September 16, 2008

stay away from bpa

This weekend I was trying to explain to a friend why I had been trying to avoid canned food since I had learned that BPA levels where high in the lining of cans. As I heard myself talking, I wondered if I had really turned into a crazy, eco-obsessed person. Maybe I had become too compulsive?

Before I had a chance to even give it much thought, I saw an article in today's issue of USA Today. It confirmed and validated my inclinations to avoid BPA wherever it may be.

This article was noteworthy for a few reasons:

- For the first time, a large, population-based study links BPA to heart disease and diabetes in humans.

- Some scientists are saying the study shows that BPA "is too dangerous to allow in consumer products, especially those used by babies and pregnant women." Not surprisingly the FDA still claim it is safe.

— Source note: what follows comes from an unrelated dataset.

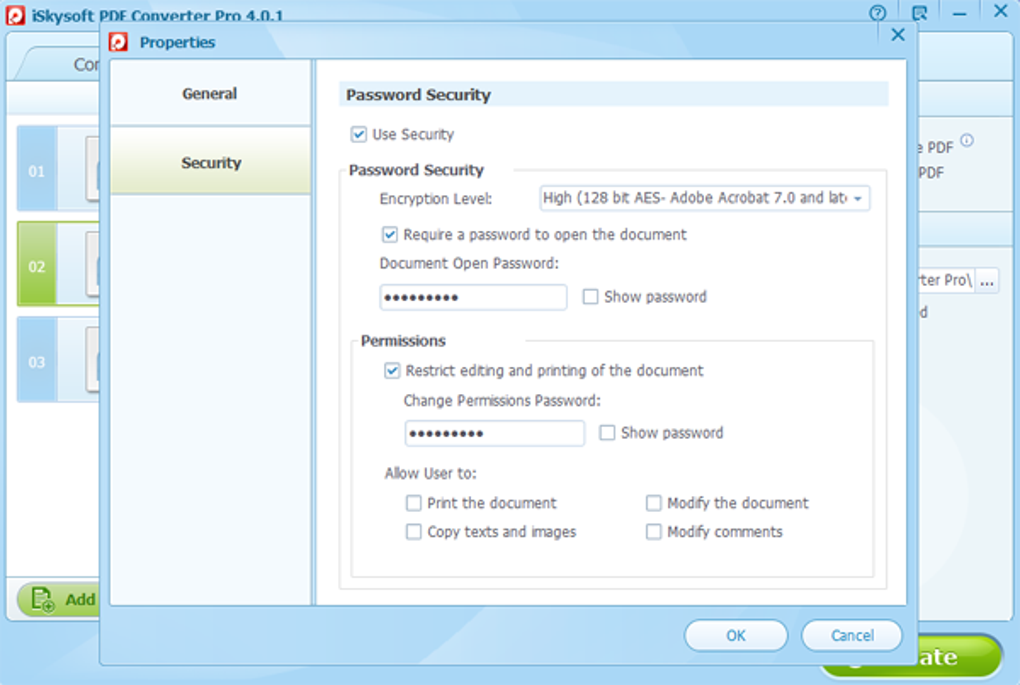Click the Document Open Password field
This screenshot has width=1020, height=685.
pyautogui.click(x=473, y=297)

- However, the National Toxicology Program expressed concern that BPA alters behavior, the brain and prostate gland in children, both before and after birth.

- Most studies regarding BPA risks used animals or cells to test safety. This new study measured people's levels and found connections to heart disease and diabetes.

The article is an easy read, so definitely check it out. I especially loved the last part:

"BPA is so ubiquitous — used in everything from "carbonless" paper receipts to water pipes — that consumers can't shop their way around it, Myer says. The only way to protect vulnerable children, he says, is for industry to stop using the chemical. "It's mind-boggling," Myers says. "We can't ask moms to be chemical engineers when shopping for their kids, and that is what the current system forces them to be."